Simple test case that illustrates the difference when run with --debug-only=instcombine:

define i32 @test35(i32 %a, i32 %b) {
  %1 = or i32 %a, 1135
  %2 = or i32 %1, %b
  ret i32 %2
}

Before this patch:

INSTCOMBINE ITERATION #1 on test35
IC: ADDING: 3 instrs to worklist
IC: Visiting:   %1 = or i32 %a, 1135
IC: Visiting:   %2 = or i32 %1, %b
IC: ADD:   %2 = or i32 %a, %b
IC: Old =   %3 = or i32 %1, %b
    New =   <badref> = or i32 %2, 1135
IC: ADD:   <badref> = or i32 %2, 1135
...

With this patch:

INSTCOMBINE ITERATION #1 on test35
IC: ADDING: 3 instrs to worklist
IC: Visiting:   %1 = or i32 %a, 1135
IC: Visiting:   %2 = or i32 %1, %b
IC: ADD:   %2 = or i32 %a, %b
IC: Old =   %3 = or i32 %1, %b
    New =   <badref> = or i32 %2, 1135
IC: ADD:   %3 = or i32 %2, 1135
...

Diff Detail

Event Timeline

kuhar created this revision.Dec 5 2019, 2:50 PM
Herald added a project: Restricted Project. · View Herald Transcript
davide added a comment.Dec 5 2019, 3:15 PM

This looks fine, I wonder whether it's worth testing [how easy it's to test, that is]

spatel added inline comments.Dec 6 2019, 6:08 AM
llvm/lib/Transforms/InstCombine/InstructionCombining.cpp
3347

Remove the print of 'New' here?
I think we always produce redundant debug output for the Result instruction, so we still get something like this with <badref>:

IC: Old =   %t2 = insertelement <4 x float> %t1, float 2.000000e+00, i32 2
    New =   <badref> = shufflevector <4 x float> %b, <4 x float> <float undef, float 1.000000e+00, float 2.000000e+00, float undef>, <4 x i32> <i32 0, i32 5, i32 6, i32 3>
IC: ADD:   %t2 = shufflevector <4 x float> %b, <4 x float> <float undef, float 1.000000e+00, float 2.000000e+00, float undef>, <4 x i32> <i32 0, i32 5, i32 6, i32 3>
kuhar added a comment.Dec 6 2019, 8:15 AM

This looks fine, I wonder whether it's worth testing [how easy it's to test, that is]

I'd rather not create that rely on debug messages. As an alternative, we could add an assertion in Worklist::Add checking if the added instruction has a parent. What do you think?
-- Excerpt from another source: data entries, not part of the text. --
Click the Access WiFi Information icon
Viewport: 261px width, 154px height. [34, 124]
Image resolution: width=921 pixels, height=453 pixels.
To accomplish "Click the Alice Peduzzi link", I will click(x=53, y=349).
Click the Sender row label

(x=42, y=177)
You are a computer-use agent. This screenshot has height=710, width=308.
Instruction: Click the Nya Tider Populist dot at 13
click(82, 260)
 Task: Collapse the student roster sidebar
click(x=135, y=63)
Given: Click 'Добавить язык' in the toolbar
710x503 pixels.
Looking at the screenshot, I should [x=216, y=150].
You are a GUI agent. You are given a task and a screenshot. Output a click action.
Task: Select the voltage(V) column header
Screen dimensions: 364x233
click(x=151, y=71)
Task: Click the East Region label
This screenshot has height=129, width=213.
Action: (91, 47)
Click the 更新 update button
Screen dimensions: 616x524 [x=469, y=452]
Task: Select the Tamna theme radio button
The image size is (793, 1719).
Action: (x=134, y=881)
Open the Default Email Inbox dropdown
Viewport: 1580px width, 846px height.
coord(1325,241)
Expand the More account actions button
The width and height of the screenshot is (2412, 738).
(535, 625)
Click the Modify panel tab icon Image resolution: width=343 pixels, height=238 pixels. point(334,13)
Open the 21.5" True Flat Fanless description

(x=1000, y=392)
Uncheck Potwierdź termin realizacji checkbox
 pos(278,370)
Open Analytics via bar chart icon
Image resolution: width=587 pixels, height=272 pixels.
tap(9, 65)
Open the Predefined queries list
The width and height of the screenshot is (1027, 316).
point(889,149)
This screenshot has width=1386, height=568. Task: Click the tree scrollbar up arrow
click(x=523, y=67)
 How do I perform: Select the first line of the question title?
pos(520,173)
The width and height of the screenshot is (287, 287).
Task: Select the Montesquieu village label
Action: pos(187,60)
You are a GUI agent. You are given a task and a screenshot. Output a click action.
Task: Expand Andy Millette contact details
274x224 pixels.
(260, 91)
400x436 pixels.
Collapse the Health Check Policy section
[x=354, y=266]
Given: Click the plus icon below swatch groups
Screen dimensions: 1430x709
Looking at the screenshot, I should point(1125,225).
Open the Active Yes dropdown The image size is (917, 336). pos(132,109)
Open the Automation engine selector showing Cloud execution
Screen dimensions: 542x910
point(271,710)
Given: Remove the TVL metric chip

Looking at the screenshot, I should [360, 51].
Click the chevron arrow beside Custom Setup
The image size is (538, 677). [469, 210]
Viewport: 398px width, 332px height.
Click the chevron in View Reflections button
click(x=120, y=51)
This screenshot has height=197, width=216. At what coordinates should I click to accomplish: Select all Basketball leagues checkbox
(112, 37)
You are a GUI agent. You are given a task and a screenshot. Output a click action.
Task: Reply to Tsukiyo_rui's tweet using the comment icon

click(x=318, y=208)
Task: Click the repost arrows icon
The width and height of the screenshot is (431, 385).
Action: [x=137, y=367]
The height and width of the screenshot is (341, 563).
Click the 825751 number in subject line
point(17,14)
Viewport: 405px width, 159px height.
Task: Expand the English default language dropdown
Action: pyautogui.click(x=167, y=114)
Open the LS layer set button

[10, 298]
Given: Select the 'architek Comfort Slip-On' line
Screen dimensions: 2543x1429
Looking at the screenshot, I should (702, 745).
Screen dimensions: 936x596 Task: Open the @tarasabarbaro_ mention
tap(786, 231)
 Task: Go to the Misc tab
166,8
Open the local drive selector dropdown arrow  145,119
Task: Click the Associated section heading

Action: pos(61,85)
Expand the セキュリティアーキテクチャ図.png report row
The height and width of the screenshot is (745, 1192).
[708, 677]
kuhar updated this revision to Diff 232572.Dec 6 2019, 8:18 AM
kuhar marked an inline comment as done.

I'm not convinced this is an improvement overall.

As a concrete point: we will no longer print the 'new' if said 'new' isn't a new instruction;
as in, printing of new will now depend on the fact that it will be added into worklist,
which won't be the case if we returned preexisting instruction.

I'm not convinced this is an improvement overall.

As a concrete point: we will no longer print the 'new' if said 'new' isn't a new instruction;
as in, printing of new will now depend on the fact that it will be added into worklist,
which won't be the case if we returned preexisting instruction.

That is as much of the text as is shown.